Voice of San Diego’s Liam Dillon got an early draft of an interesting forthcoming study on transparency at police departments across the country.
San Diego State University professor Joshua Chanin has tried to find a way to measure transparency in police departments across the country. The results aren’t pretty, including locally.
“Police departments are not transparent,” Chanin said. “San Diego is in good company in that respect.”
Chanin examined the websites of more than 300 city and county police departments to see whether they provided information about contacting the department, filing complaints, using force and any other insight into how the departments operate. He said websites aren’t the only measure of transparency, but they’re the primary way departments communicate with the public. . . .
Lots of departments don’t measure up well. But some are leaps ahead of others. The highest ranking department is Brookline, Mass., a small, tony Boston suburb. Big cities are near the top, too. Austin and Los Angeles’ police departments rank second and third.
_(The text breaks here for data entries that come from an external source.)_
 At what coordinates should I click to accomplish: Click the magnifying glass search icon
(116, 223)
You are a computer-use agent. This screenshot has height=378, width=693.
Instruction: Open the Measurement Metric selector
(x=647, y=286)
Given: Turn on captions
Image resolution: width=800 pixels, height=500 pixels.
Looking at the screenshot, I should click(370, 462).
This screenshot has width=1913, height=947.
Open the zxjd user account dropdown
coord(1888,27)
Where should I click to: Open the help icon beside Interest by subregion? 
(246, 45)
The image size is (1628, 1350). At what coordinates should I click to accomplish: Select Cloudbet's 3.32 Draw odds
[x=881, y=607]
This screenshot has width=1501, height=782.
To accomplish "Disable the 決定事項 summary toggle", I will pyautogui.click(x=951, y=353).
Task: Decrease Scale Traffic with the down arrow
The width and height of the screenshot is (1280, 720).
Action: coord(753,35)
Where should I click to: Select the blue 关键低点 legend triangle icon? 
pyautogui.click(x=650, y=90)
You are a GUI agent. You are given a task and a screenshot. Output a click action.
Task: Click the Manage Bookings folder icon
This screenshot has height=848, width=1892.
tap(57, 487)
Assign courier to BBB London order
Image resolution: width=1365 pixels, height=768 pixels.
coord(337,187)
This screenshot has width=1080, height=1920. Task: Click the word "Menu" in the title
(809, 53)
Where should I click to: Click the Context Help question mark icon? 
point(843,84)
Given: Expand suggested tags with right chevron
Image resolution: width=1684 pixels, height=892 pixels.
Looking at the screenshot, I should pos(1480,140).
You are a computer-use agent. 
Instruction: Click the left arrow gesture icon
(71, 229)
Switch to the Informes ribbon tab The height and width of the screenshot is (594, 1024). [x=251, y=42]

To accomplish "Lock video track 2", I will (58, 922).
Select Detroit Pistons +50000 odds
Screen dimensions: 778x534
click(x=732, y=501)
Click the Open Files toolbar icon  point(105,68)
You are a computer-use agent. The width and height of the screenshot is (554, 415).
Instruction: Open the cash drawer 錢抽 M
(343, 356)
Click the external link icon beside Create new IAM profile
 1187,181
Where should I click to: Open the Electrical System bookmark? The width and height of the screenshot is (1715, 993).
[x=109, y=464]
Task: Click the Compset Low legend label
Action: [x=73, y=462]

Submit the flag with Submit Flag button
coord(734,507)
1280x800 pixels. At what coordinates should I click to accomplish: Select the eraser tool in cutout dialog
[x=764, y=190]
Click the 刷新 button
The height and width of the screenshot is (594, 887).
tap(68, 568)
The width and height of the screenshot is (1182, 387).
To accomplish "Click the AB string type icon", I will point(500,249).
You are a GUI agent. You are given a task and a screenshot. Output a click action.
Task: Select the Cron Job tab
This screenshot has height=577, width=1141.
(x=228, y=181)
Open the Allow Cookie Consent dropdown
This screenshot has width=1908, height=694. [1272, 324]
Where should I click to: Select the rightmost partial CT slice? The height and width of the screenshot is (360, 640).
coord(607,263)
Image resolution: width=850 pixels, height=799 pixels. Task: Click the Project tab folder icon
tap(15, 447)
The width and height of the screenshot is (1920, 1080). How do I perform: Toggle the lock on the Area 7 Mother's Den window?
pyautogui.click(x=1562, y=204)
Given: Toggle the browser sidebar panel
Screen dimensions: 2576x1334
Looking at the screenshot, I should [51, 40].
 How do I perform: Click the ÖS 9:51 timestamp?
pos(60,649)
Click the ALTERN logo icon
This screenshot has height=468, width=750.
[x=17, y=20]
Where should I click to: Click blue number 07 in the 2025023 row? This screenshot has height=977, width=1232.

Chanin also found that police agencies overseen by civilian review boards tend to be more transparent:
Chanin did this research in part to see how different kinds of outside oversight might affect police departmental transparency. So far, he’s found that departments with civilian review boards affiliated with a national nonprofit are more likely to have greater transparency scores. These boards examine various factors of police operations, especially how departments handle complaints. The civilian oversight agencies that belong to the nonprofit National Association for Civilian Oversight of Law Enforcement exist because of government mandates.
Transparency is a worthy goal for its own sake. But as both Dillon and Chanin point out, it’s only one component of good governance and good policing. But it’s the component that enables us to assess and measure all the others.